* Verilen görev 1: Kayıtların başından "will click(213, 505)." ifadesini içeren satıra kadar uzanan kısmı, iki uç da dahil olmak üzere, değiştirmeden yazın.

* Verilen metin:
9 Ocak 2009 Cuma

Yazmaya değer mi bilmem ama yazdım işte

Bloga sürekli olarak fevkalade manalı şeyler yazılacak diye bir kural yok değil mi? Zaten ben hislerimi, düşüncelerimi yazmak için açmadım mı bunu? O zaman yazabilirim. Daha önce yazmadım herhalde, eski yazıları da taramayacak kadar yorgun hissediyorum kendimi nedense. Acaba henüz sıcaklığını kaybetmemiş yatağıma geri mi dönsem?

Neyse.

Yazmak istediğim şey şu. Biliyorsunuz ben rutin olarak seyahat yapıyorum. Aşti ve Gar Ankara'daki favori mekanlarım. Dün yine Aşti'yle hasret giderirken (erken kaçtım yine) hoşuma giden birşeyi annemle paylaştım. Daha önce kocama da anlatmıştım. Sizleri neden mahrum edeyim peki? (tekrar olmuyordur umarım, oluyorsa kusura bakmayın).

* İşlenecek kayıtlar:
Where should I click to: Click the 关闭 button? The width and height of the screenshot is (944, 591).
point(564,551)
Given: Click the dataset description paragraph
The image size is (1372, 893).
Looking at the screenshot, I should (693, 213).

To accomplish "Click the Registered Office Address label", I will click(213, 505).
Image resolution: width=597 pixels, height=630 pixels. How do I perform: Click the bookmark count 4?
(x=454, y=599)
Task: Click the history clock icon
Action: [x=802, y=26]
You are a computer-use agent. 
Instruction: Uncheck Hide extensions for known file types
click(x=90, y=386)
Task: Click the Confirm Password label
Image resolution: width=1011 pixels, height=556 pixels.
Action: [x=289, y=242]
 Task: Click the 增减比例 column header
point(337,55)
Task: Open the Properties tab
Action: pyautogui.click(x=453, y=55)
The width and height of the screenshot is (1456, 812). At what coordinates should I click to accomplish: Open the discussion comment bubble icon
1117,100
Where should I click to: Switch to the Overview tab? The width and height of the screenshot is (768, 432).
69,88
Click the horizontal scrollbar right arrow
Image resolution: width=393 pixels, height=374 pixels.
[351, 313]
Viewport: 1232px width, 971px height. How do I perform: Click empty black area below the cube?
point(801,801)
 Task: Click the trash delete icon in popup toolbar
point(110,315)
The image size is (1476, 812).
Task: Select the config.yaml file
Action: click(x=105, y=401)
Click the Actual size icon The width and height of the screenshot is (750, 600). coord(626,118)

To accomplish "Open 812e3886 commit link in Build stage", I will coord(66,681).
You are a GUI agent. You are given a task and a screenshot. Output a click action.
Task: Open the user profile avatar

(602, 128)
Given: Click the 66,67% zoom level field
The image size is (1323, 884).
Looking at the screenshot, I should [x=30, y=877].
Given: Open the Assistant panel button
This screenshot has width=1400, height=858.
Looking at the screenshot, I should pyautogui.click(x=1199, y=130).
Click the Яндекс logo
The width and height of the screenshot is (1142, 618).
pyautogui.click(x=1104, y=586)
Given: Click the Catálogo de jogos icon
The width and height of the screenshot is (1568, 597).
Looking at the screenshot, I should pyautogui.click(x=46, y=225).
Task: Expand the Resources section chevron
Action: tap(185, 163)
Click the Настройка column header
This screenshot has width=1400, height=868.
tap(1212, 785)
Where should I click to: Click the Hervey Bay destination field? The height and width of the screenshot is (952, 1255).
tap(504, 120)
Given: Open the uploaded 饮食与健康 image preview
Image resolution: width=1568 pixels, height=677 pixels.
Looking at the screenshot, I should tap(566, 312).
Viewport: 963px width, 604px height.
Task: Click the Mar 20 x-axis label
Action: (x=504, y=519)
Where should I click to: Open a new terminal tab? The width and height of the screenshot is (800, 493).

* Verilen görev 2: Verilen metindeki "Aşti ve Gar Ankara'daki favori mekanlarım." cümlesini İngilizceye çevirin.

* Yazılı yanıt 1:
Where should I click to: Click the 关闭 button? The width and height of the screenshot is (944, 591).
point(564,551)
Given: Click the dataset description paragraph
The image size is (1372, 893).
Looking at the screenshot, I should (693, 213).

To accomplish "Click the Registered Office Address label", I will click(213, 505).

* Yazılı yanıt 2: Aşti and Gar are my favorite places in Ankara.